Financial Mathematics Text

Thursday, December 27, 2007

The Myth of Purpose

It is often supposed that, at least some, human activity is a product of "reflection" and that actions are motivated by having purpose or seeing some end involved. I would like to suggest (as an exploratory hypothesis) that this is not the case and give a rough sketch on how it could have arisen that we think in these terms.

Growing up we are trained into a linguistic practice and part of the practice that we have come to possess includes the question "why". I recall from my days of learning Spanish that the question "why" translates literally "for what". We might think of it as "for what reason" did you do such and such an action. We are seeking an explanation of an event in terms of what ends one pursued which in some way caused the actions in question.

Part of being trained in a linguistic practice is learning to give appropriate responses.
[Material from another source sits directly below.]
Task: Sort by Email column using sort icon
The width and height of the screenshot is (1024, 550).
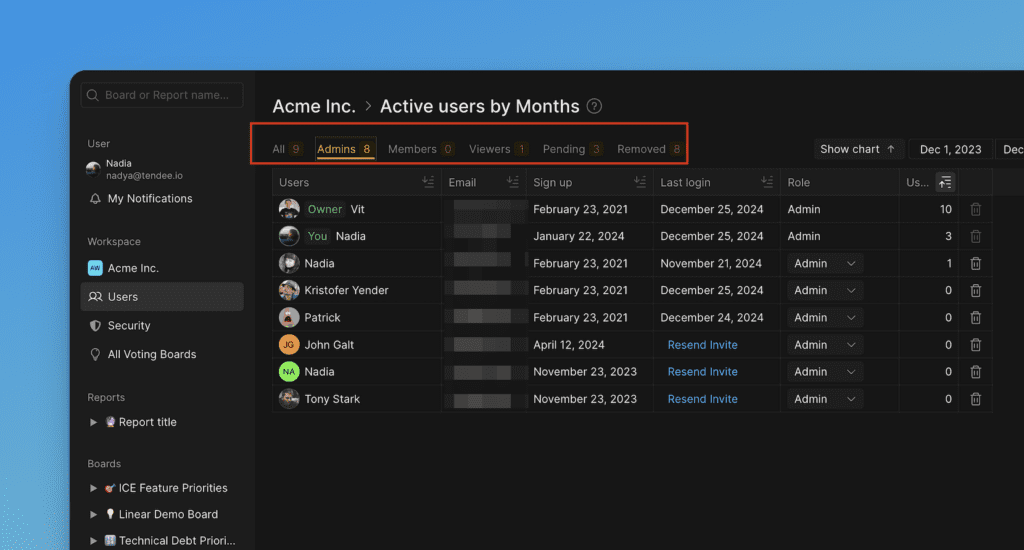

It's not just that I am asked "why" but I'm required and expected to give an appropriate answer, even if there was no reason. This last part is important. It can very easily be the case that there was no "conscious reflection" on my part when I was acting. I may have had no reasons in mind at all when I acted. But since I have been trained in linguistic practice and since "no reason" is often not accepted as an appropriate response, I create a reason. I give an interpretation, after the fact, of what my reasons for acting were even if there was no actual reasons there to begin with.

This possibility seems to raise the question whether or not there are such things as "reasons" at all, that are not mere ad hoc creations after the fact. Part of this may be to observe the etymological roots of such words relating to this issue ("why", "reason", "purpose", etc) but also to explore societies who do not possess "purpose language".